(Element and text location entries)
.....
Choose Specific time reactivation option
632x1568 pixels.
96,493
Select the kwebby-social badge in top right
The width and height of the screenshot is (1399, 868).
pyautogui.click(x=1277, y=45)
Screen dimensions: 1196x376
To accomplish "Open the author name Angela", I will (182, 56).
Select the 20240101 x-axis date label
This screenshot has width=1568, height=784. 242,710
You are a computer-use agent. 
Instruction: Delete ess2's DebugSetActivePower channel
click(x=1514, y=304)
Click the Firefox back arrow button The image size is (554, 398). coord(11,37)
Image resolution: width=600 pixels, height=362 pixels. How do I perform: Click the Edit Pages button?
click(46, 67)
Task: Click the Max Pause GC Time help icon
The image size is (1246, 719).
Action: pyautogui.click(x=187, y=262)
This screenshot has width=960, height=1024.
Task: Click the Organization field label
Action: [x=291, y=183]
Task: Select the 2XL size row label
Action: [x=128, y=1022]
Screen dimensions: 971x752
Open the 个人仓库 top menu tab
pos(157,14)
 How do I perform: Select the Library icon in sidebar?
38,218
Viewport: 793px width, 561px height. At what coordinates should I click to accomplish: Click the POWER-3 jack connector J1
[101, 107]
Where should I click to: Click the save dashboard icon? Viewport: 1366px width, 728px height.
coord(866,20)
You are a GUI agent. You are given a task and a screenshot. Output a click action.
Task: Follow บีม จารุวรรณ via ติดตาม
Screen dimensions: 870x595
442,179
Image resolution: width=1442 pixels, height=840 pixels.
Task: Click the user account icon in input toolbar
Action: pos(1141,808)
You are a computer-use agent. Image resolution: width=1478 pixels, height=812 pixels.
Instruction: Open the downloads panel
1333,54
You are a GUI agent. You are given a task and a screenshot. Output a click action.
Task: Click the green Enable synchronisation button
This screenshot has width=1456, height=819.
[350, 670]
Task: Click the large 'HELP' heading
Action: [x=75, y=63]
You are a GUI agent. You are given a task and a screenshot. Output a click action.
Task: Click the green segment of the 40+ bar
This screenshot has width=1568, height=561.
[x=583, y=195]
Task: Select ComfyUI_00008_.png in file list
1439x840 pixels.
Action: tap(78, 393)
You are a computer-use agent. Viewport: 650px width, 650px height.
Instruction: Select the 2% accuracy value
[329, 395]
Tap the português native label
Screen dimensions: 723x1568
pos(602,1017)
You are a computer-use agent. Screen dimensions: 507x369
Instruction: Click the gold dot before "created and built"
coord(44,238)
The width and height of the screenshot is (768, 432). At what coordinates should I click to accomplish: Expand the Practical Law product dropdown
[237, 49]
.....
WHAT YOU WILL DO – Can you substitute "Display size" for each "Screen dimensions" in the entries above and reproduce them with nothing else changed?

RESPONSE –
Choose Specific time reactivation option
632x1568 pixels.
96,493
Select the kwebby-social badge in top right
The width and height of the screenshot is (1399, 868).
pyautogui.click(x=1277, y=45)
Display size: 1196x376
To accomplish "Open the author name Angela", I will (182, 56).
Select the 20240101 x-axis date label
This screenshot has width=1568, height=784. 242,710
You are a computer-use agent. 
Instruction: Delete ess2's DebugSetActivePower channel
click(x=1514, y=304)
Click the Firefox back arrow button The image size is (554, 398). coord(11,37)
Image resolution: width=600 pixels, height=362 pixels. How do I perform: Click the Edit Pages button?
click(46, 67)
Task: Click the Max Pause GC Time help icon
The image size is (1246, 719).
Action: pyautogui.click(x=187, y=262)
This screenshot has width=960, height=1024.
Task: Click the Organization field label
Action: [x=291, y=183]
Task: Select the 2XL size row label
Action: [x=128, y=1022]
Display size: 971x752
Open the 个人仓库 top menu tab
pos(157,14)
 How do I perform: Select the Library icon in sidebar?
38,218
Viewport: 793px width, 561px height. At what coordinates should I click to accomplish: Click the POWER-3 jack connector J1
[101, 107]
Where should I click to: Click the save dashboard icon? Viewport: 1366px width, 728px height.
coord(866,20)
You are a GUI agent. You are given a task and a screenshot. Output a click action.
Task: Follow บีม จารุวรรณ via ติดตาม
Display size: 870x595
442,179
Image resolution: width=1442 pixels, height=840 pixels.
Task: Click the user account icon in input toolbar
Action: pos(1141,808)
You are a computer-use agent. Image resolution: width=1478 pixels, height=812 pixels.
Instruction: Open the downloads panel
1333,54
You are a GUI agent. You are given a task and a screenshot. Output a click action.
Task: Click the green Enable synchronisation button
This screenshot has width=1456, height=819.
[350, 670]
Task: Click the large 'HELP' heading
Action: [x=75, y=63]
You are a GUI agent. You are given a task and a screenshot. Output a click action.
Task: Click the green segment of the 40+ bar
This screenshot has width=1568, height=561.
[x=583, y=195]
Task: Select ComfyUI_00008_.png in file list
1439x840 pixels.
Action: tap(78, 393)
You are a computer-use agent. Viewport: 650px width, 650px height.
Instruction: Select the 2% accuracy value
[329, 395]
Tap the português native label
Display size: 723x1568
pos(602,1017)
You are a computer-use agent. Display size: 507x369
Instruction: Click the gold dot before "created and built"
coord(44,238)
The width and height of the screenshot is (768, 432). At what coordinates should I click to accomplish: Expand the Practical Law product dropdown
[237, 49]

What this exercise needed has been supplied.